Yuki and I have known each other for over five years and next to our shared love of coffee, we also love to throw around ideas. This has led to many joint endeavors such as founding a student-run NGO in Munich and presenting our research at conferences. In late 2017, on a visit to Oxford where Yuki is doing his PhD, we were again enjoying some coffee and discussing the environmental impact of food consumption and how people’s attitudes are changing – the focus of my PhD in Munich.
What did make us order blueberry waffles instead of a typical English breakfast with bacon and sausage just now? And more generally, was it just within our circle of friends or were plant-based diets generally becoming more and more popular? When the caffeine kicked in, we knew where we could get answers to at least some of these questions: online food communities. Not only do they shape what we eat at home, they also provide an impressive log of human behavior.
Yuki and I come from very different disciplines: Yuki has a background in physics, data science, and machine learning, while I focus on environmental studies, life cycle assessment, and the food system. This topic intrigued us both: answering questions of food sustainability with technology-mediated behavioral data.

Assignment → List every field that the passage on food sustainability research names as Yuki's background or the narrator's focus.

Information provided →
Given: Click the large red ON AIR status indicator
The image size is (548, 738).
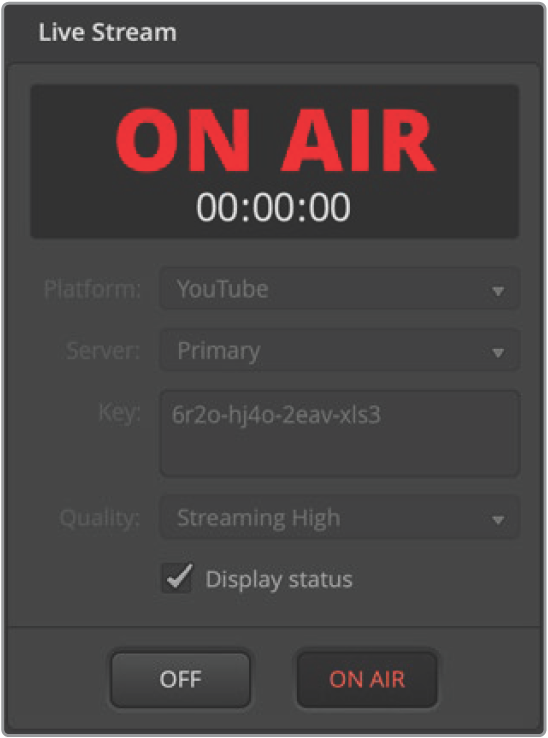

Completed task → Physics, data science, machine learning, environmental studies, life cycle assessment, and the food system.